BEGIN

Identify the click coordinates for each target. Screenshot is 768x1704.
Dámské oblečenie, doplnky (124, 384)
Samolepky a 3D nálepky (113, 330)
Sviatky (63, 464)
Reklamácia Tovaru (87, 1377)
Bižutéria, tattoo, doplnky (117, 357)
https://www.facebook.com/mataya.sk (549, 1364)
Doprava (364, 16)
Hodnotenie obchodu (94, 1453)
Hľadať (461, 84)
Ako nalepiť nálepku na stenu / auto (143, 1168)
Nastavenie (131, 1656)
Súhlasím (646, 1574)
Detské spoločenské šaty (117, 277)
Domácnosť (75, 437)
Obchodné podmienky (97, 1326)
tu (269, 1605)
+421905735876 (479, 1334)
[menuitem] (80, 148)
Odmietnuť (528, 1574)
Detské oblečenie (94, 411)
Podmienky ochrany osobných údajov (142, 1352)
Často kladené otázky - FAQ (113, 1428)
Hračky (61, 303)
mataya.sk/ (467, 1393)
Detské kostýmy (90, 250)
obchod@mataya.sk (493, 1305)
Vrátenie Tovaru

END
BEGIN

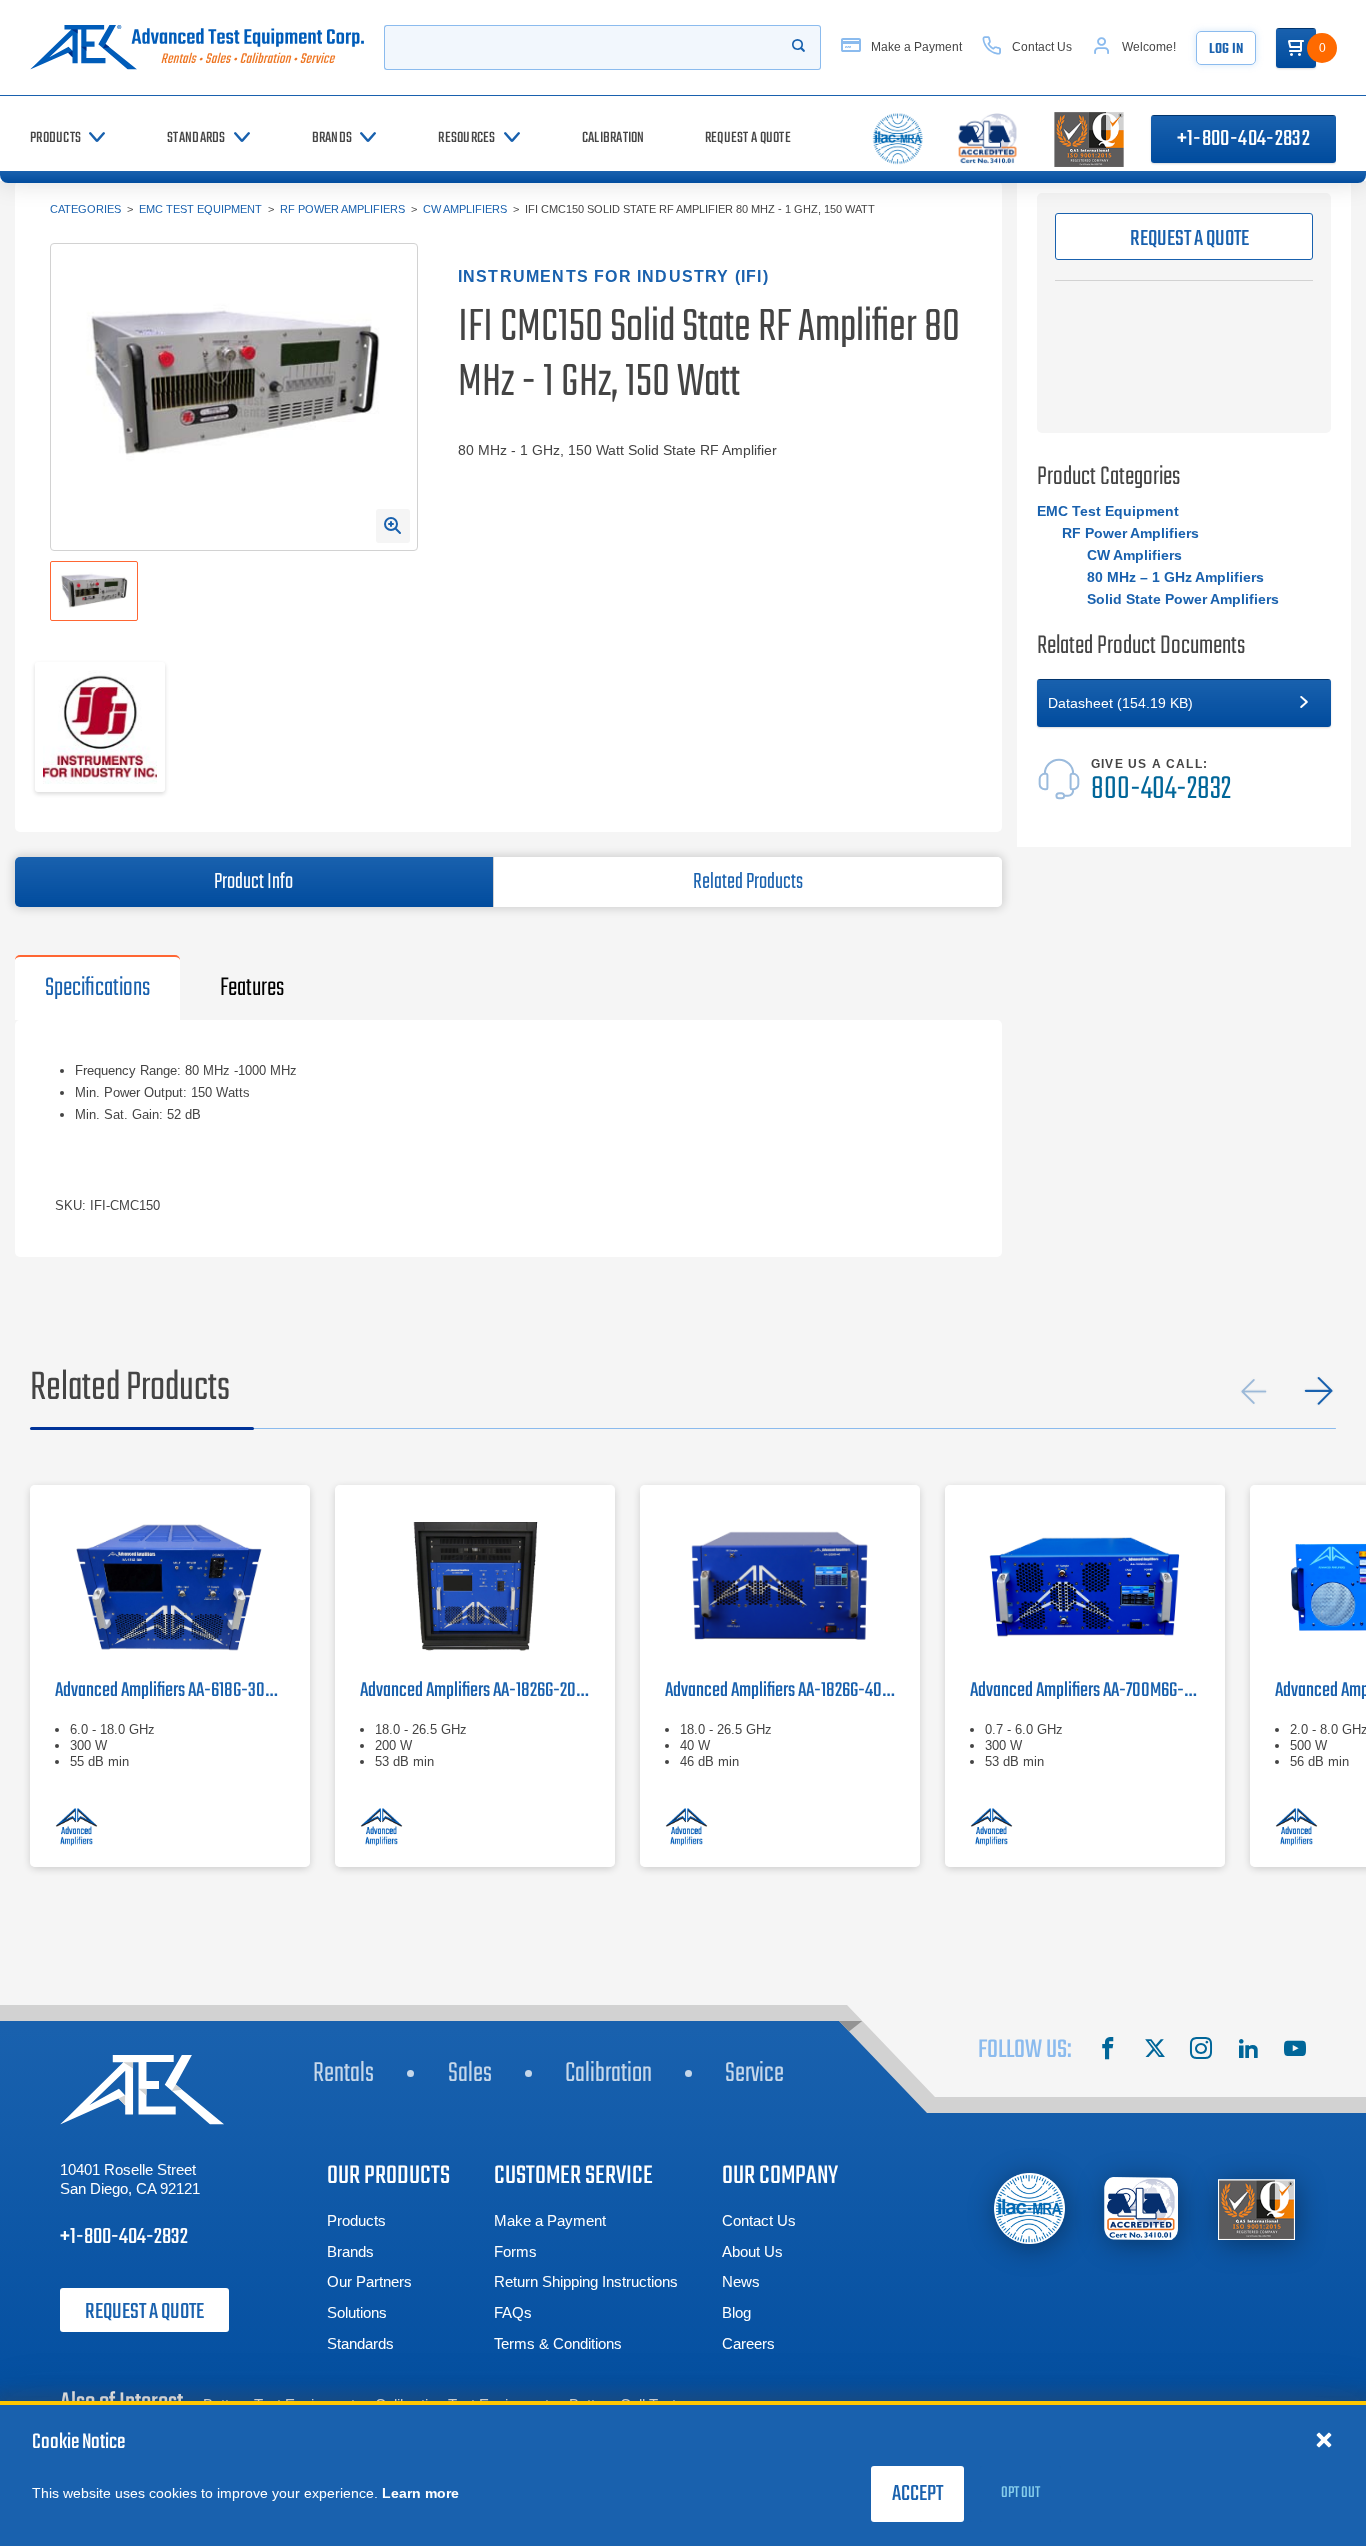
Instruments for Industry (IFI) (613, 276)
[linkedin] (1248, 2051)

END

### TASK OBJECTIVE:
Of the lines above, copy each one that contains the word "oblečenie".

### OUTPUT BELOW:
Dámské oblečenie, doplnky (124, 384)
Detské oblečenie (94, 411)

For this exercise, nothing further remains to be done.